Vom ersten Takt an ließ Paul Cannon die Saiten wie Peitschenschläge aufs Griffbrett knallen. Vortragsbezeichnung: Violentissimo, so dass man das Gefühl hatte: Da ist jemand, der sich wehrt, dem es zu eng geworden ist, ausgedrückt in „Christus resurgens (after Christopher Tye)“: als ein Stemmen, ein Wegdrücken von dem, was mir die Luft nimmt; immer wütender, entschiedener, je stoischer der Quartettsatz seine Bahnen zog, als ginge ihn dieser Existenzkampf nichts an. – So rhetorisch und nun gar nicht komplexistisch haben wir Brian Ferneyhough selten gehört.
Schwimmende Lieder
Was es sonst noch gab an diesem Witten-Wochenende im kühlen Monat Mai? Einiges von der Sorte „same procedure“. Sehr nett wieder der Ausflug ins Grüne, den Witten-Kurator Harry Vogt seit einigen Jahren im Programm hat. Dieses Mal ging’s zum Hammerteich, der deshalb so heißt, weil er ein Staugewässer ist, das in vorindustrieller Zeit einmal ein Hammerwerk angetrieben hat. Heute geht’s dort eher beschaulich zu, was sicher auch Gordon Kampe aufgefallen war, weshalb er in seiner Installation „Wasser/Eichen/Stimmen“ nach alter Homöopathenregel Ähnliches mit Ähnlichem bediente: mit „Geschichten-Zapfsäulen“, mit im Wald verteilten, an Bäumen wie Vogelhäuschen aufgehängten Lautsprechern, mit Kopfhörern, mit einem gemischten Chor, mit einem Fernchor und mit Liedern, die auf’m Hammerteich spazieren fuhren. Genial, diese Kooperation mit örtlichen Schiffsmodellbastlern!
Zeichen-Sprache
Im Fokus des traditionellen Witten-Gesprächskonzerts, fast so etwas wie der Herzschlag des Festivals, Nicolaus A. Huber. Dass dessen Witten-Start, wie nachzulesen war, ausgerechnet ins Jahr 1969 fiel, ließ sich als Geschichts-Zeichen lesen. Schade nur, dass gerade diese Jahre einer politisch-politisierenden Neuen Musik im Gespräch nur kursorisch behandelt wurden. Sprach Huber von seiner Erfahrung mit Luigi Nono, Hermann Scherchen, namentlich von deren Methode Maske-vom-Gesicht-reißen, spürte man Brisanz. Was darin war Verletzung? Was Prägung? Befragt nach seinem Marxismus heute, gab Huber mit „ist richtig, aber ruht“ eine Antwort, die man mitnahm in die von WDR Sinfonieorchester unter Pablo Rus Broseta besorgte Uraufführung seines Stückes „Split Brain mit vorausgehendem Solo-Shrug“, einem klingenden Beleg dafür, dass Huber an die Stelle der politischen Themen mittlerweile solche der Naturwissenschaften platziert hat.

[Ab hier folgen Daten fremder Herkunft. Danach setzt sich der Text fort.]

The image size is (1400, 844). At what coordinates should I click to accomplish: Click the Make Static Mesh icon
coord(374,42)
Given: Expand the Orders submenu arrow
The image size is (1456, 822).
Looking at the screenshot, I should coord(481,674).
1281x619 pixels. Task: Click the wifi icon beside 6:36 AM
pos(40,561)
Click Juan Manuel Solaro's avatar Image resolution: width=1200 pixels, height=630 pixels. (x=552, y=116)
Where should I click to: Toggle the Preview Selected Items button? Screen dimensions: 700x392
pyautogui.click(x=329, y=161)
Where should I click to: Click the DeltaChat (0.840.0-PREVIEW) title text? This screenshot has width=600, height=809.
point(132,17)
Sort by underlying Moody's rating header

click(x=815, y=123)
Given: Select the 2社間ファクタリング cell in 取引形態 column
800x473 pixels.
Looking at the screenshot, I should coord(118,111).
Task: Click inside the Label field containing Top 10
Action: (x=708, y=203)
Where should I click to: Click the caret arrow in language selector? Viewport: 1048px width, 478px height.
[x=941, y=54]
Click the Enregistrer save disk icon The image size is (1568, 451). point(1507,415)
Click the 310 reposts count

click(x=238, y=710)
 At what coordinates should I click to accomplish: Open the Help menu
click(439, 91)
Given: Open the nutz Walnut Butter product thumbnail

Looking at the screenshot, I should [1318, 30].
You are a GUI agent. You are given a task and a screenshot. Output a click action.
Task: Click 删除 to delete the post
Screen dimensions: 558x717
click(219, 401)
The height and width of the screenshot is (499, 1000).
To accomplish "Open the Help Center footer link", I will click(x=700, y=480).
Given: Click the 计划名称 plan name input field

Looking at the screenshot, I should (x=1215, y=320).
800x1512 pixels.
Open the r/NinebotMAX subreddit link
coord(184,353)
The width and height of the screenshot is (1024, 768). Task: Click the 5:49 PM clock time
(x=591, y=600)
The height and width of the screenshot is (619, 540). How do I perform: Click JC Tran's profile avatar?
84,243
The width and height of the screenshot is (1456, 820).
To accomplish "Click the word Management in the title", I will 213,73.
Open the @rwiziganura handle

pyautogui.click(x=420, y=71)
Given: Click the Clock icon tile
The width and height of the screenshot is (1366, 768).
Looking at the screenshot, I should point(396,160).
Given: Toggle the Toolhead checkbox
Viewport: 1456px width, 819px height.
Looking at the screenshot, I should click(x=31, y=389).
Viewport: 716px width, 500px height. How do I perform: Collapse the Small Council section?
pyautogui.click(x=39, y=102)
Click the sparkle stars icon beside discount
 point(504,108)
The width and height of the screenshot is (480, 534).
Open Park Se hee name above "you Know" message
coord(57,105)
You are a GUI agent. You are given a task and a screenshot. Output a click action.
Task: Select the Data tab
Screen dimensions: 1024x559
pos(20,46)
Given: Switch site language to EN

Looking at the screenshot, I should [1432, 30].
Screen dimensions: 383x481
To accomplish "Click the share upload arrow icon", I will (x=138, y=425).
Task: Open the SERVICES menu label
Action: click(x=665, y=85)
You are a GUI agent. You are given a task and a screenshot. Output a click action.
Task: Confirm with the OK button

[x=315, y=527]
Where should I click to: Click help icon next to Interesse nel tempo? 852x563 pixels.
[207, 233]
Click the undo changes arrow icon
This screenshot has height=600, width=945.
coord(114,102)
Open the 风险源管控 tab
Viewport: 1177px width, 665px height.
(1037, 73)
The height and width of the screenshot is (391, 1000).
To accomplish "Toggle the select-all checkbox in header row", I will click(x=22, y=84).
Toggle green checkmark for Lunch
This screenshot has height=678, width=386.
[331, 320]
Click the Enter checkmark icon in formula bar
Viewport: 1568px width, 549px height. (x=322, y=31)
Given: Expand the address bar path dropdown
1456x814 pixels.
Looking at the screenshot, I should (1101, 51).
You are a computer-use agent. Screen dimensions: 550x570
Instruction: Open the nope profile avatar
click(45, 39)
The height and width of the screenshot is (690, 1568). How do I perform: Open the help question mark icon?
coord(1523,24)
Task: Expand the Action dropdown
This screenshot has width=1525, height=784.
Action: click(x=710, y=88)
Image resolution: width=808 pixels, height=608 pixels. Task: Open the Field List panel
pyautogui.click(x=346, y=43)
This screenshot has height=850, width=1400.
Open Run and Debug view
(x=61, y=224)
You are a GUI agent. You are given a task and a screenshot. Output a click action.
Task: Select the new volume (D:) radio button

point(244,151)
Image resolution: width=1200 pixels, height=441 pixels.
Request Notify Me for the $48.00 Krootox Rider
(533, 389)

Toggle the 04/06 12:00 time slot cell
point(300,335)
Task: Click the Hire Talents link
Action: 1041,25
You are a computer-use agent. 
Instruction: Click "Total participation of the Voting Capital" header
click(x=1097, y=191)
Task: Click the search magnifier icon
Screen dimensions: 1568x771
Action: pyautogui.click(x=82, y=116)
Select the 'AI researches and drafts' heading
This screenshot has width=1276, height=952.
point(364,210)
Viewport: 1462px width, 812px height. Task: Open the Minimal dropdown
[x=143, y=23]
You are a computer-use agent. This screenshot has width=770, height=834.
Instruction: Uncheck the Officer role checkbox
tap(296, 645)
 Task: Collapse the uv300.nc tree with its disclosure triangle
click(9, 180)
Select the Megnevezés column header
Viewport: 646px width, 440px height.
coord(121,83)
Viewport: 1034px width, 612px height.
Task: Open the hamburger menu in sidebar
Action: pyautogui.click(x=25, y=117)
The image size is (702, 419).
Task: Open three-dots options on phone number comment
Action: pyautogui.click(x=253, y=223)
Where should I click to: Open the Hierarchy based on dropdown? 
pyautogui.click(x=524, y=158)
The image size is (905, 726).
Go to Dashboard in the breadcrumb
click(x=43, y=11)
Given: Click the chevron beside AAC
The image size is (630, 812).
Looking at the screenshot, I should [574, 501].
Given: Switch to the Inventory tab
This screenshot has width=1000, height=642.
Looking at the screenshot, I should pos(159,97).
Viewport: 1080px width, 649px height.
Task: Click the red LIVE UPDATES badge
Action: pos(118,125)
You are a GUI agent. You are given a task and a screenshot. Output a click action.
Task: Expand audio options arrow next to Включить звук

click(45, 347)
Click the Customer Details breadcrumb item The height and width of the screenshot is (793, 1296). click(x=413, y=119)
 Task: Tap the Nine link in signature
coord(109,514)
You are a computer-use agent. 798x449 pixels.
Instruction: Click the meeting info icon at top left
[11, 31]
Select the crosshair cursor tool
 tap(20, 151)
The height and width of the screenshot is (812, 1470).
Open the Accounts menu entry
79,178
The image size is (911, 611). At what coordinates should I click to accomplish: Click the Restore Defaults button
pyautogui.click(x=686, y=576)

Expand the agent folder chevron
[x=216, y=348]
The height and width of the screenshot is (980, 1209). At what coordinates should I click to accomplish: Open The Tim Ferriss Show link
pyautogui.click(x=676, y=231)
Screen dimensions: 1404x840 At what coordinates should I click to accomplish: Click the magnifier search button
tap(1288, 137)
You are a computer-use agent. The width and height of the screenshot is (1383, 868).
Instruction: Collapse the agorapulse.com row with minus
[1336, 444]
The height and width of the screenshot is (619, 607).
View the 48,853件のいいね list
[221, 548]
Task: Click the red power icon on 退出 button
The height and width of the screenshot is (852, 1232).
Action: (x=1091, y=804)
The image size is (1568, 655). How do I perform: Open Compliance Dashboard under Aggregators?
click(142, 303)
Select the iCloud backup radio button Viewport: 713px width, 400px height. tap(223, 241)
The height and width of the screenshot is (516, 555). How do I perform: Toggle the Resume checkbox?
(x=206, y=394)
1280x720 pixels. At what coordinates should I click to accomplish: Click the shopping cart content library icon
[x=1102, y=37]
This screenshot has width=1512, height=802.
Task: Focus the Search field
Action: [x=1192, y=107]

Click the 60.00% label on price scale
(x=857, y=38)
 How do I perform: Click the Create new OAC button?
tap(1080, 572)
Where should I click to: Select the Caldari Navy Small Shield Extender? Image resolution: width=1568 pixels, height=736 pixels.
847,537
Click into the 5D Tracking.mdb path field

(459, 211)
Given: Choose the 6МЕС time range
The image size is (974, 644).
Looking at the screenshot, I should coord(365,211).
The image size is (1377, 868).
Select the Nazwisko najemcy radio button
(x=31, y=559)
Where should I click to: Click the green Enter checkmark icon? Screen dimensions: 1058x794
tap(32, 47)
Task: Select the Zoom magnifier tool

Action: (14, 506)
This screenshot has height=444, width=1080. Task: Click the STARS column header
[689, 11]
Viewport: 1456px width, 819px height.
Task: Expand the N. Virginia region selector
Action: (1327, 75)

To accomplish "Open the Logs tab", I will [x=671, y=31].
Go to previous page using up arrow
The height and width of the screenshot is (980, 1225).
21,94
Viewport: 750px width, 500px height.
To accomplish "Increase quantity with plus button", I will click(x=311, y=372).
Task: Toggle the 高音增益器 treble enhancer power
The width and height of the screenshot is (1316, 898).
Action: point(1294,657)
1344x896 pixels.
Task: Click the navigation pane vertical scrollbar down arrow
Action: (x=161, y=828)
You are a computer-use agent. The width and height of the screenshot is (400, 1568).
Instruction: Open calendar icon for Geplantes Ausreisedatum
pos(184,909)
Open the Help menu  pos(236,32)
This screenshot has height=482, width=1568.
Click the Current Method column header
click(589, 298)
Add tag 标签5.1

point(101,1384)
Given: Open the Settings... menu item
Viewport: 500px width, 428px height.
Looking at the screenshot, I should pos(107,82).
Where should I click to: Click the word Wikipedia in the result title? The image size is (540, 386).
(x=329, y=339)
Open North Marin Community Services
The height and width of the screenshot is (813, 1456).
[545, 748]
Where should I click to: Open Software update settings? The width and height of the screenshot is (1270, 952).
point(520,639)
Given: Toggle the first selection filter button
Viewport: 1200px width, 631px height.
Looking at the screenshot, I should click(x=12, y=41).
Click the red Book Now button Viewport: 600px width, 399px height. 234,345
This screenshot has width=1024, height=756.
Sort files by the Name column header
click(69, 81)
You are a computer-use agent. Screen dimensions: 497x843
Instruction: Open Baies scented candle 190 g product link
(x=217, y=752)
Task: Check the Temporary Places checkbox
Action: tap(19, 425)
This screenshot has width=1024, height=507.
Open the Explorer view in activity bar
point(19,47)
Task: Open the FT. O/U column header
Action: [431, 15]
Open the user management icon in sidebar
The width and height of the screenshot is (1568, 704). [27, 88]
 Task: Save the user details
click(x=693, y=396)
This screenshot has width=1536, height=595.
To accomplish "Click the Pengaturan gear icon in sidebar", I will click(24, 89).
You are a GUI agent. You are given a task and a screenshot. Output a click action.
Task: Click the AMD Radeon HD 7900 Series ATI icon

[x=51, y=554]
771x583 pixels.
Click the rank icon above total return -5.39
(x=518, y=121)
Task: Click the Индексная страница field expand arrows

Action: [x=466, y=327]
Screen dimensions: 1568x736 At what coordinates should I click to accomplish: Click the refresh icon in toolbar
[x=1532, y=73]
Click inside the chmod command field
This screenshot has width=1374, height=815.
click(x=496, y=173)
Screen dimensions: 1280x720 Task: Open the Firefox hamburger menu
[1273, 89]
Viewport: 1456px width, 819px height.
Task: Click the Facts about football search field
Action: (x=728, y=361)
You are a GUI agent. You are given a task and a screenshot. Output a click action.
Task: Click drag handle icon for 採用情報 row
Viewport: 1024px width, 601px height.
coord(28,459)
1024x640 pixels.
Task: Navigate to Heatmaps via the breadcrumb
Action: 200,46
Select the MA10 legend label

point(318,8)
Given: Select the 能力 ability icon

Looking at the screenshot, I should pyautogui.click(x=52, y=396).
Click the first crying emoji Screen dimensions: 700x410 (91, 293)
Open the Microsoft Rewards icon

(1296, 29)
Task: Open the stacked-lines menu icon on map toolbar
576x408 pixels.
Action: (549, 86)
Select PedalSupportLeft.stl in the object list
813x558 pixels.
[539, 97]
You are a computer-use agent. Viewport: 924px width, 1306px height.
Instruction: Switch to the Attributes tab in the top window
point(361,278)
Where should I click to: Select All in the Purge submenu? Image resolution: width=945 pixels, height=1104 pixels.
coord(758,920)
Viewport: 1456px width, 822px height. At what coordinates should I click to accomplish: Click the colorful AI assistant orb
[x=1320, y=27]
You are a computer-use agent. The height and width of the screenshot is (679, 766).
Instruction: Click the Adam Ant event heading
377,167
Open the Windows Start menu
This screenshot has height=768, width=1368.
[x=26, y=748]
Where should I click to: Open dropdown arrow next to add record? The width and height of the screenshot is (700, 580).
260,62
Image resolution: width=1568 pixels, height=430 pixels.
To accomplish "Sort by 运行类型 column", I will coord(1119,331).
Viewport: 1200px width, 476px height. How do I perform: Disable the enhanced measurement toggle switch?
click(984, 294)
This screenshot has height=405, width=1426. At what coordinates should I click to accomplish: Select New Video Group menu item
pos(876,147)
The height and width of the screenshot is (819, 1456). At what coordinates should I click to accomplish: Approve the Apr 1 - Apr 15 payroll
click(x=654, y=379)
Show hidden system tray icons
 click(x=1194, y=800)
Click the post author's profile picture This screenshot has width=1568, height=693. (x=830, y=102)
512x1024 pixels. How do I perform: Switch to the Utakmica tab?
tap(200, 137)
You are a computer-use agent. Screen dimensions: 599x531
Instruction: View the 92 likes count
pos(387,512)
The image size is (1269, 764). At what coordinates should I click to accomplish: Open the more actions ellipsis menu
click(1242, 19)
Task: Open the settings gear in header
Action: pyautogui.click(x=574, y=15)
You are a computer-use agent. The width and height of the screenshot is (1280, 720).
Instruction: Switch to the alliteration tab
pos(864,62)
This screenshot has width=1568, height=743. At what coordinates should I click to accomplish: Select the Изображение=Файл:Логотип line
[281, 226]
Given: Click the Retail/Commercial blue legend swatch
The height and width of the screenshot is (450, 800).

Zwar hatte seine Handschrift auch früher immer etwas Gestenhaft-Rituelles, beharrte aber doch darauf, Stellung zu beziehen. Im Porträtkonzert rief Uwe Dierksen etwa „Presente für Posaune solo“ in Erinnerung, womit Huber auf ein Ritual der Spanienkämpfer angespielt hatte: Gefallene Kameraden erhielten einen freien Stuhl, wurde deren Name aufgerufen, antwortete der Mitkämpfer: Presente! – Demgegenüber erschien „Split Brain“ nun allerdings seltsam unpräsent, was wohl nicht nur am „vorausgehenden Solo-Shrug“ lag, in dem der Dirigent zu Beginn, zum Publikum gewandt, allerlei drollig bis anzügliche Finger-Zeichen zu vollführen hatte. Samt und sonders Gesten, die sich vom Gehalt getrennt hatten. Nicht anders als in dieser eigentümlich entleerten Musik, in der die gesplitteten Teile und Teilchen nicht mehr zu wissen schienen, was sie mit dem Davor und Danach verbindet. Da war ersichtlich etwas zur Ruhe gekommen.